I am sure that produce such as Lettuce and Broccoli are far more sensitive than 1ppm and probably so are many more commodities. Are there any studies covering the actual sensitivity of each commodity? Fresh produce facts pages simply states these commodities are simply ‘’sensitive, or ‘’very sensitive’’ to ethylene, rather than ‘’x’’ level is safe.
I am also looking for information regarding how quickly ethylene has an effect. Eg. a lettuce placed in a 2ppm environment for 1/2 a day – what has this done to the shelf life and quality for the consumer? My guess is that the supermarket wouldn’t notice the damage, but the consumer has lost value.

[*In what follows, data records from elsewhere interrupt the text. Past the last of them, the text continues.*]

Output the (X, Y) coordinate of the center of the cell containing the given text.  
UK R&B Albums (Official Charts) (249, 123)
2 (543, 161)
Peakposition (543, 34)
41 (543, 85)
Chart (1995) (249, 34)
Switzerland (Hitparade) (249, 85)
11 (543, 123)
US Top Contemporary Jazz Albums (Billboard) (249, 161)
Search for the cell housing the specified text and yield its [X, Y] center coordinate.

Any feedback would be great, thanks. (B.R.)
We know that many products are sensitive to ethylene in the storage environment, and the negative effects of ethylene exposure include accelerated ripening, increased susceptibility to disease, accelerated yellowing, and increased bitterness (in carrots). However, this response is very much a time/temperature relationship. Thus, for lettuce, russet spotting is caused by ethylene at temperatures above 4°C, but storage at the proper temperature (0°C) eliminates the problem. Kiwifruit is a special case where even at 0°C ethylene at very low levels can result in accelerated softening. Our advice, where mixing ethylene producing and ethylene sensitive product is unavoidable, is to maintain the proper storage temperature (close to 0°C for temperate products, 10°C for chilling-sensitive products) and ventilate with at least one air exchange per hour of exterior air drawn from above the storage building. These two measures will reduce the sensitivity of the product to ethylene, and reduce the level of ethylene to which they are exposed.